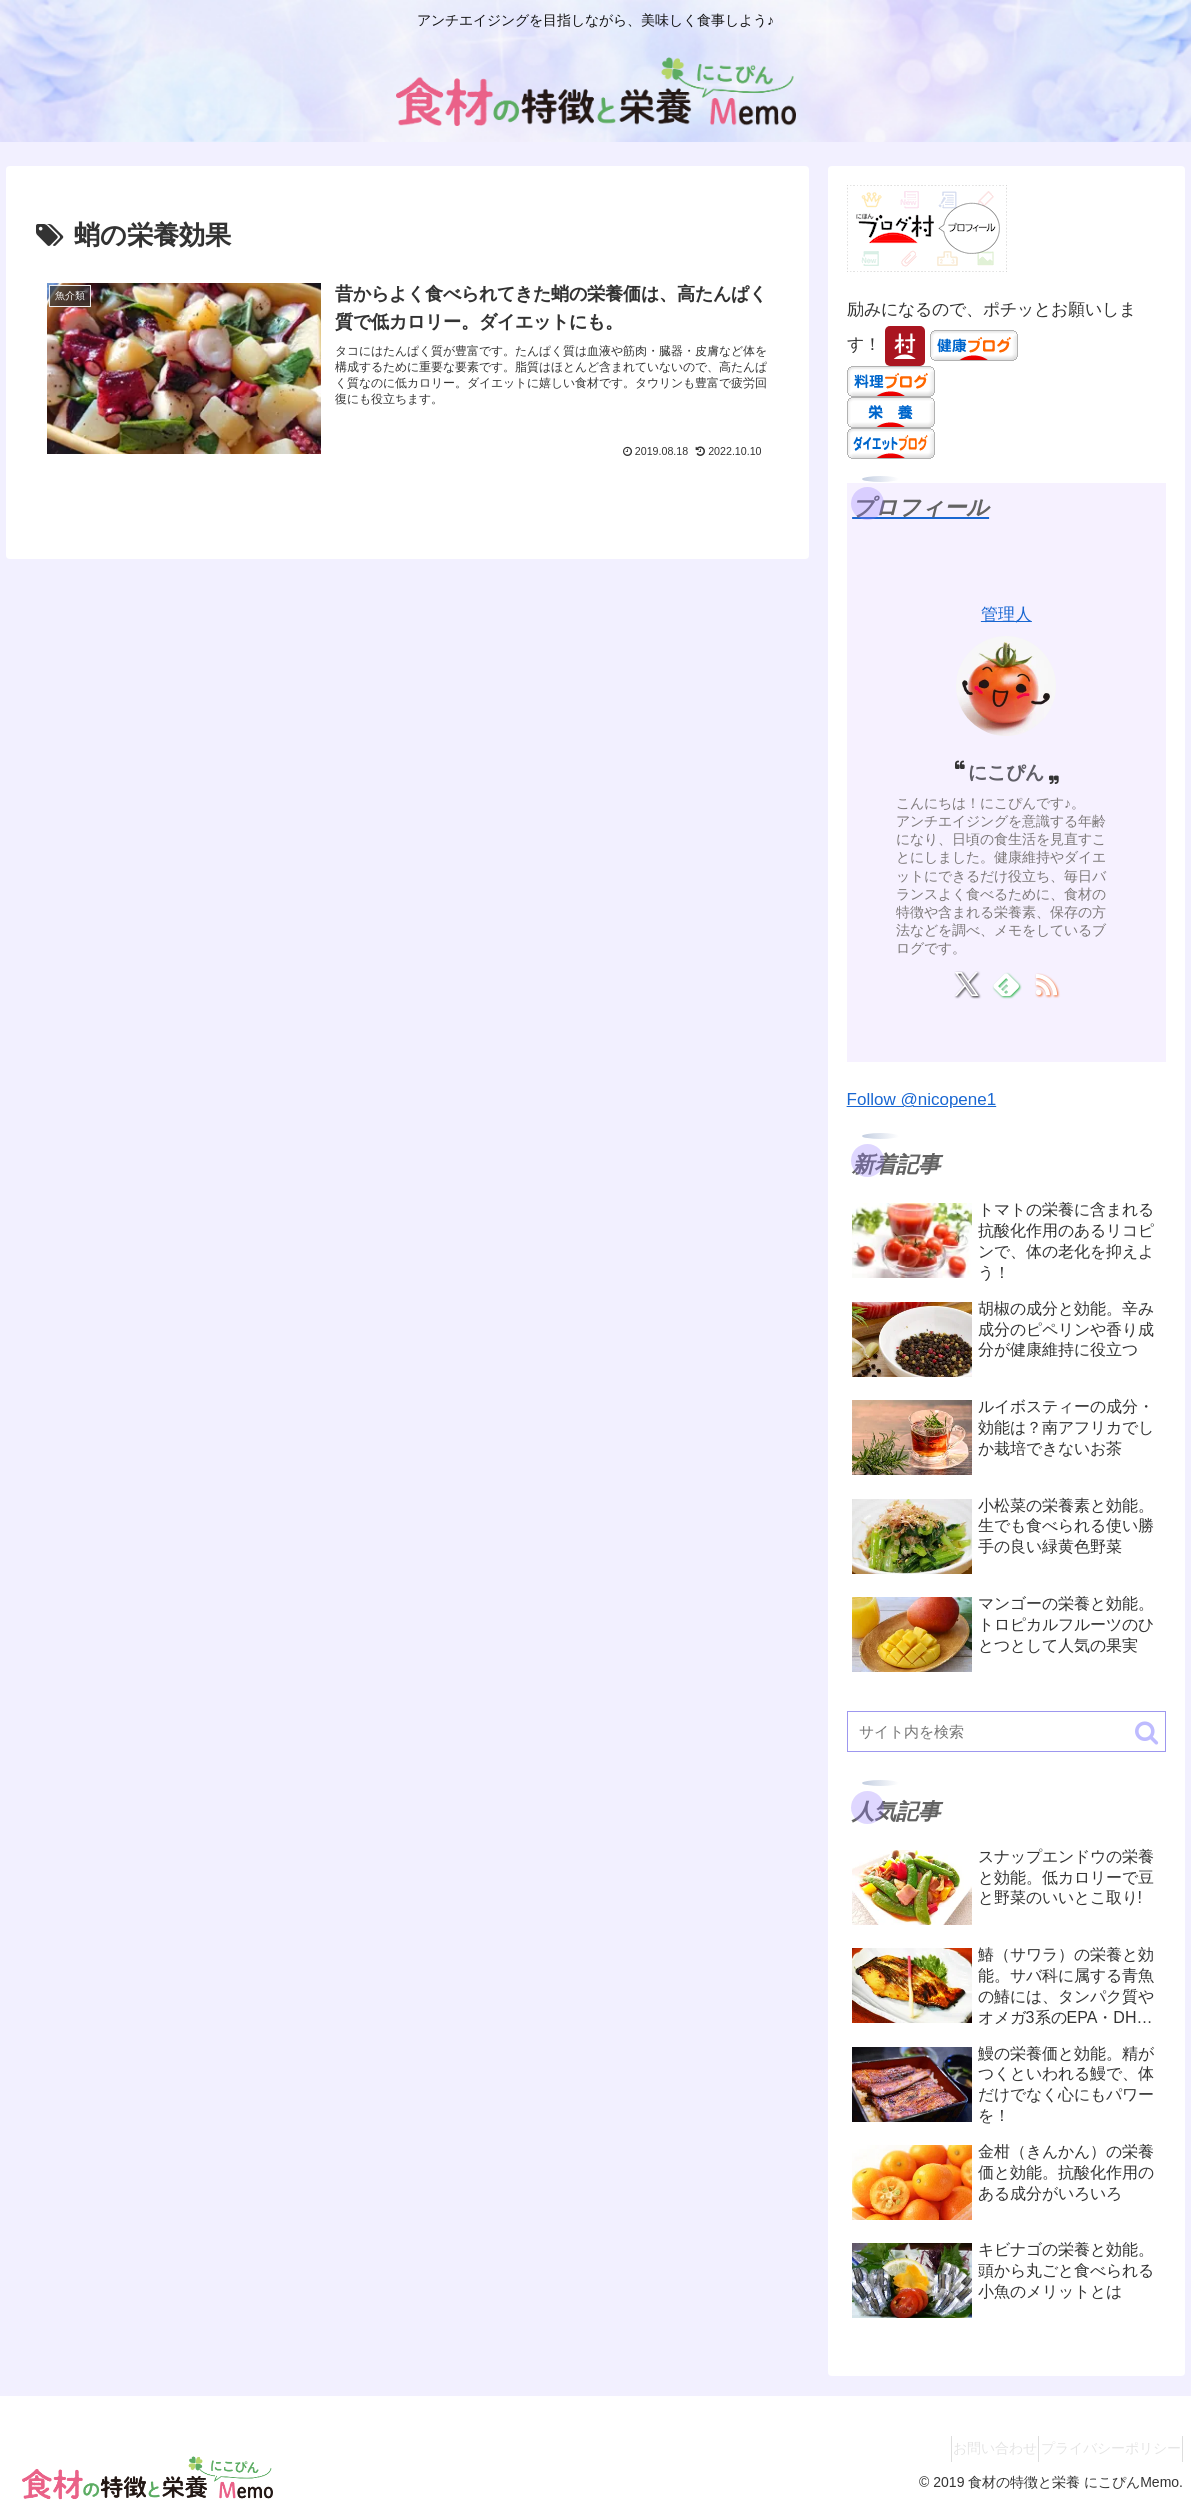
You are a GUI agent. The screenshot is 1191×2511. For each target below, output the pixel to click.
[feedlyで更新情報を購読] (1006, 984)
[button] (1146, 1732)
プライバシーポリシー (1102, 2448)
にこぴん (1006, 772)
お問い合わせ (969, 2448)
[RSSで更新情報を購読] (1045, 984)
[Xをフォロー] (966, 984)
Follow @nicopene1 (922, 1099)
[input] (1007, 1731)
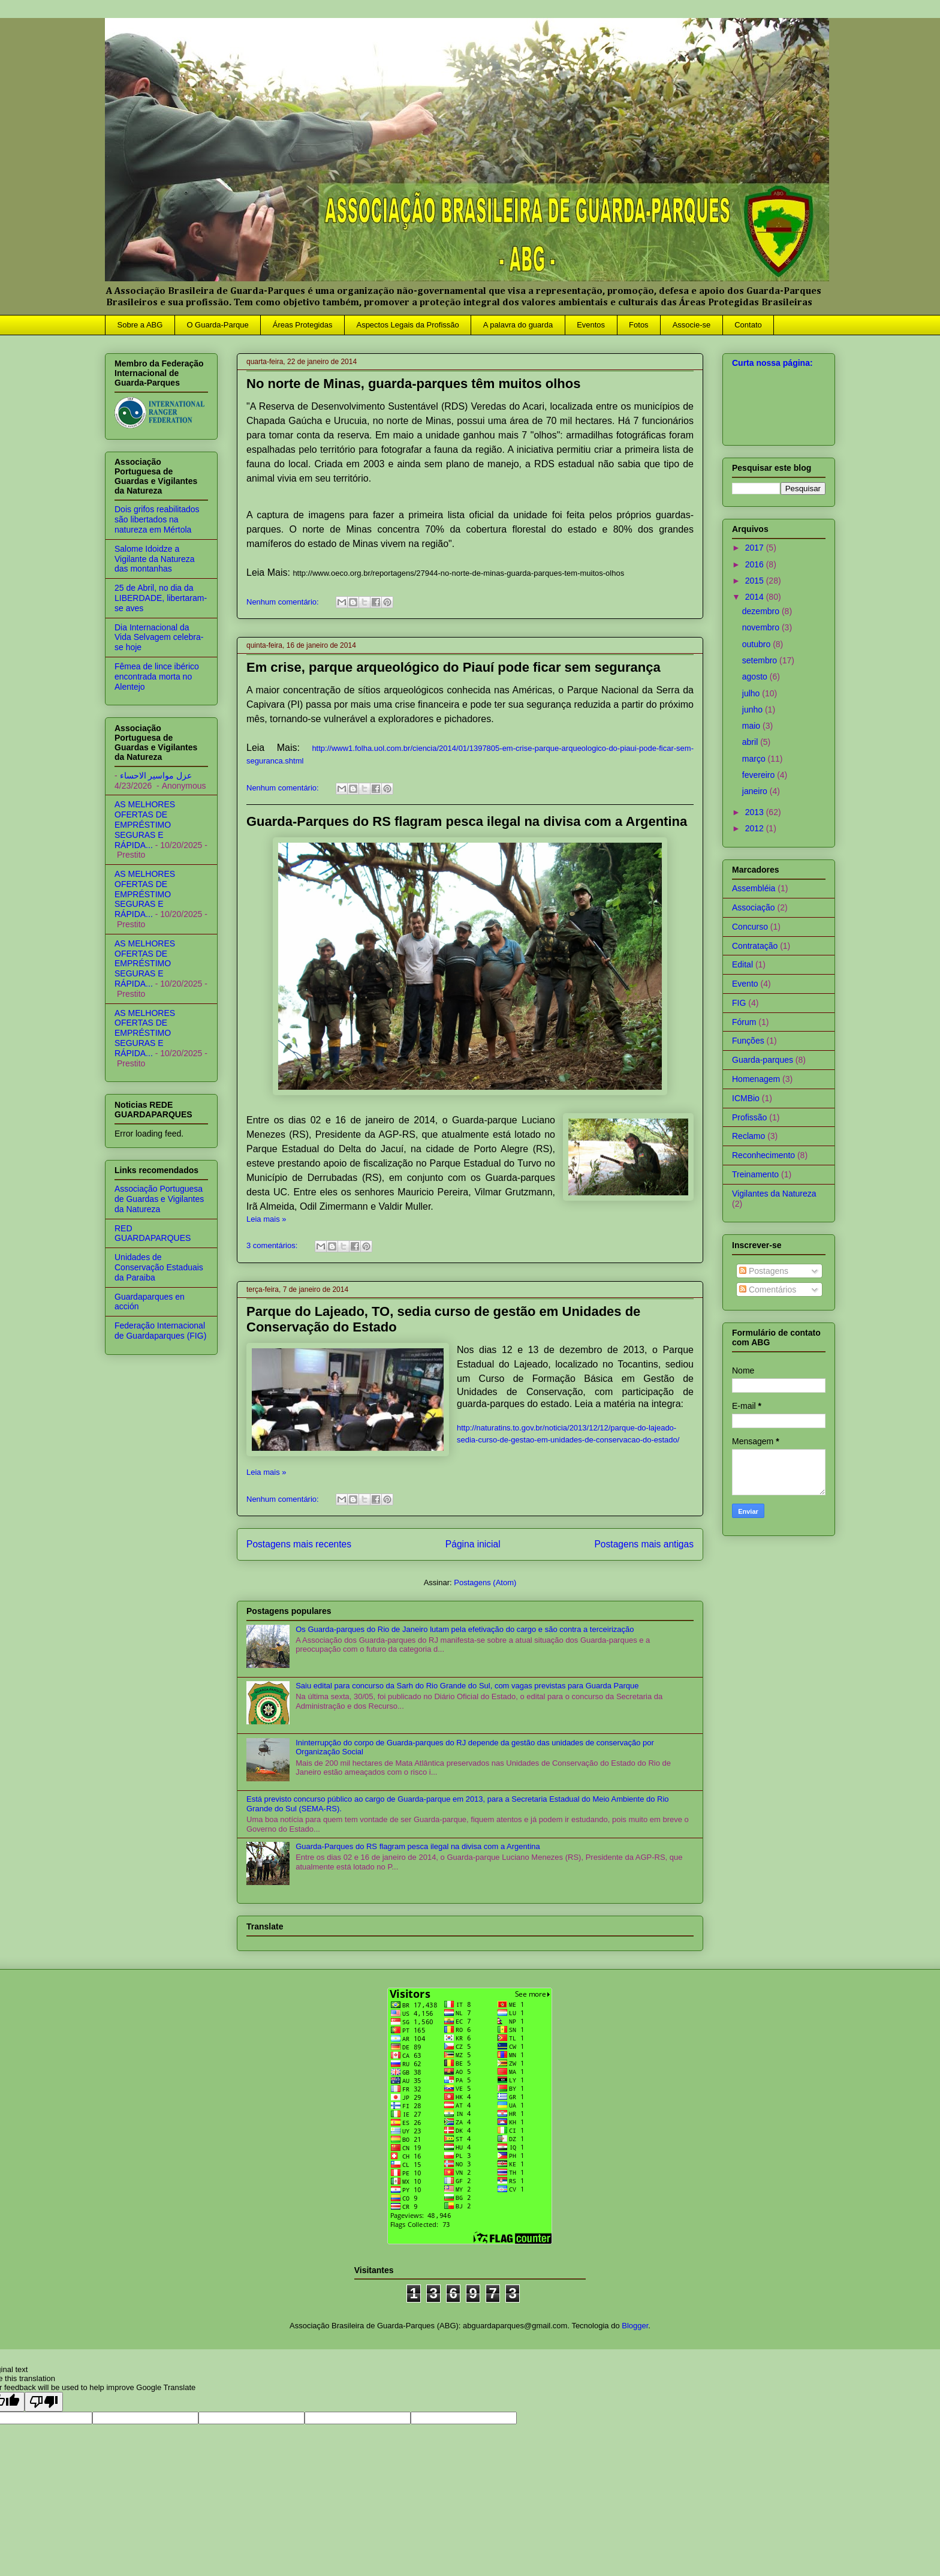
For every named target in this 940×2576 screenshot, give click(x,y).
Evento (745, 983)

• STATED GOAL: Copy every line of the entries above word for word, leaving out the pictures.

• TASK OUTPUT:
You are a GUI agent. The screenshot is 1191×2511. For each target below, output the pixel to click.
[feedlyで更新情報を購読] (1006, 984)
[button] (1146, 1732)
プライバシーポリシー (1102, 2448)
にこぴん (1006, 772)
お問い合わせ (969, 2448)
[RSSで更新情報を購読] (1045, 984)
[Xをフォロー] (966, 984)
Follow @nicopene1 (922, 1099)
[input] (1007, 1731)
For every named target in this 940×2576 screenshot, give click(x,y).
Evento (745, 983)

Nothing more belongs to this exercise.